The Ethiopian calendar has twelve months, all thirty days long, and five or six epagomenal days, which form a thirteenth month.




That's similar to the Shire calendar system[1]. It has twelve months of 30 days, but the missing days are not in any month.

1: https://tolkiengateway.net/wiki/Shire_Calendar


And also similar to the French Revolutionary calendar (1793 to 1805) which had twelve 30-day months and 5 or 6 jours complémentaires.

I like that Tolkien’s legendarium got the first mention here though.


The ancient Roman calendar was before that, with 10 months of 30 or 31 days and intercalated days when it's no month at all.

Sometimes priests moved these days to suit political shenanigans.

Caesar ended this madness and "rationalised" the system, coincidentally making his year-long consulship last for 446 days.


Wasn't Tolkien's LOTR partly inspired by Ethiopia?


More likely the Roman calendar.


I'm actually quite a fan of perennial calendars like that, I think the Ethiopian calendar is a much more logical system than the Gregorian system.


Almost every calendar system has a similar trick: https://en.wikipedia.org/wiki/Intercalation_(timekeeping)

The west inherits from the Romans, and Julius Caesar standardized away the Roman intercalary month by glomming it into Feburary. Before that a "priest" (the pontifex maximus) (in scare-quotes because it was a political office) would add that month on an ad-hoc basis. Not so different!

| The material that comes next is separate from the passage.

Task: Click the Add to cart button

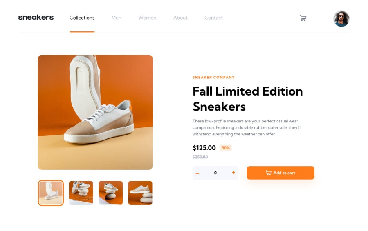Action: [280, 173]
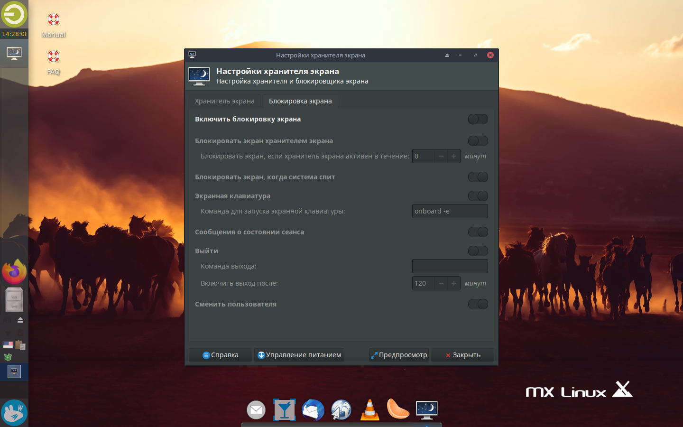This screenshot has height=427, width=683.
Task: Toggle the on-screen keyboard switch
Action: [x=478, y=196]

That no odder than Gregorian


It's not odd as in a more unusual system, but odd in that it is widely incompatible with the calendar of most of the world, but still official calendar. Kinda like the Kodak calendar (which was instead 13 28-day months (364 days), and iirc does the off-day adjustments over the corporate winter holiday...actually pretty reasonable)


Merry Corporate Winter Holiday!


lmao


Not reasonable at all... it's Corporate Summer Holiday around here.


You take that back!


There are good reasons for the Gregorian calendar’s oddities, though. Any simple system stops being simple when you apply it to enough different situations. I am not sure programmers would like it better if each country had a different calendar for each season. Because a day that starts at 6 and ends at 18 would make sense 2 days each years here in Europe. Not even that if you go far enough North.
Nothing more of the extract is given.